Même si Twitter accédait à toutes les requêtes de M. Musk, cela représenterait "des milliards de milliards de données", a souligné M. Wilson. Et cela pourrait contrevenir aux règles de la plateforme, voire à certaines lois, concernant la protection des données privées.

- "A cause des bonus" -

La plateforme pourrait éventuellement partager avec M. Musk - et non avec le grand public - des données limitées portant sur 9.000 comptes et un trimestre, a-t-il concédé.

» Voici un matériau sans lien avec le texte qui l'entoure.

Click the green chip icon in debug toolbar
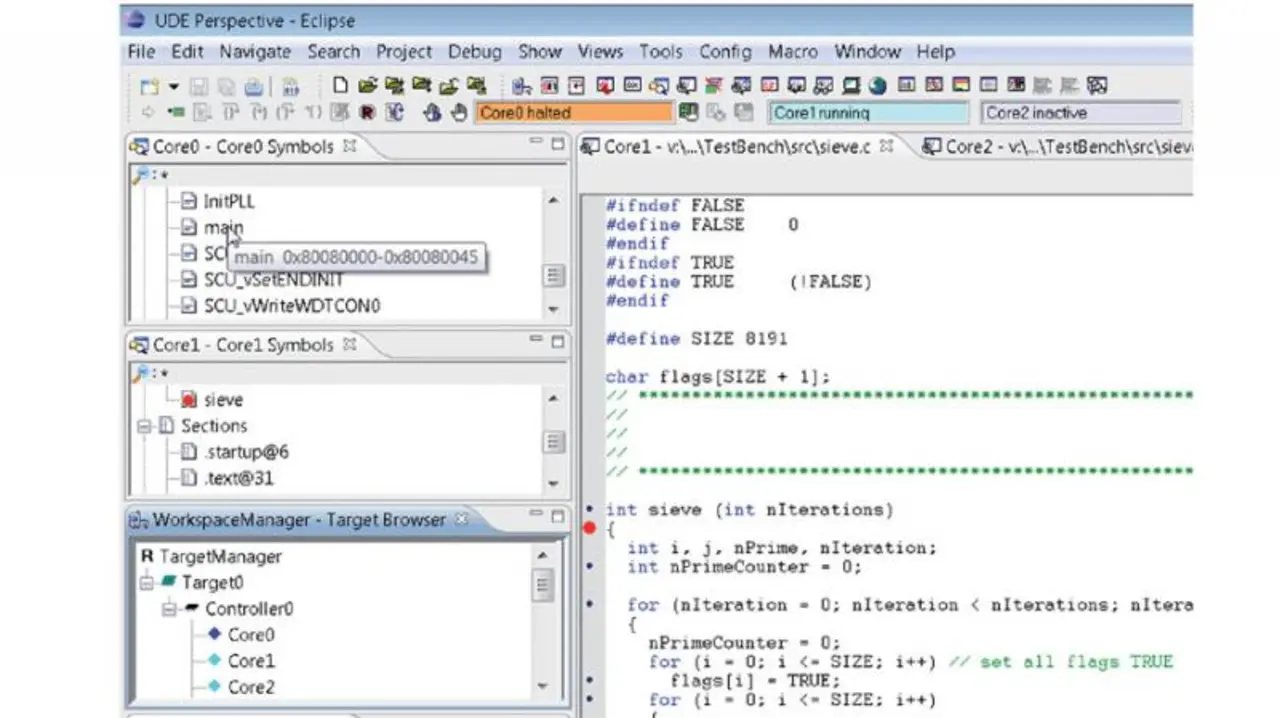The image size is (1280, 718). click(x=177, y=113)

Mais l'équipe de M. Musk veut probablement surtout pouvoir "faire son propre comptage et voir s'ils peuvent parvenir à un chiffre différent".

L'équipe de M. Musk n'est toutefois pas la seule à vouloir des éclaircissements sur le sujet: selon un document rendu public mercredi, l'Autorité américaine de régulation des marchés (SEC) a aussi demandé, mi-juin, à Twitter de lui fournir des précisions sur sa méthode d'identification des faux comptes et autres spams.

L'avocat de M. Musk, Alex Spiro, a par ailleurs accusé la plateforme de publiquement mettre en avant dans ses résultats financiers le nombre d'utilisateurs actifs quotidiens dits "monétisables" plutôt que d'autres critères montrant une stagnation, voire un repli, de son activité.

Mais Twitter a toujours indiqué dans ses résultats financiers qu'il prenait en compte d'autres critères pour évaluer sa performance, même si le groupe ne les détaille pas forcément, a répondu l'avocat du réseau social.

"Ils ont une incitation économique à tromper" les investisseurs, a insisté M. Spiro avant de mentionner la plainte d'un lanceur d'alerte, ancien chef de la sécurité de la plateforme, envoyée aux autorités américaines début juillet et rendue publique mardi.

"Comme le dit (Peiter) Zatko, la direction n'avait aucune envie de mesurer correctement la prévalence des bots (comptes gérés par un logiciel et non un humain, NDLR) à cause des groupes d'actionnaires, à cause des bonus", a-t-il avancé.

Son équipe a demandé à faire témoigner le lanceur d'alerte mais Twitter, qui l'a licencié en janvier, a refusé en arguant que ce n'était "pas pertinent", a déploré l'avocat.

Une commission du Sénat a en revanche jugé important d'entendre cet ancien hacker aussi connu sous le nom de "Mudge", convoqué pour une audition le 13 septembre.

Les accusations du lanceur d'alerte ont aussi été mentionnées lors d'une réunion de la direction de Twitter avec les employés mercredi, le patron de l'entreprise déplorant la "vision erronée" présentée par M. Zatko, selon des médias américains.

La juge n'a pas indiqué quand elle rendrait sa décision.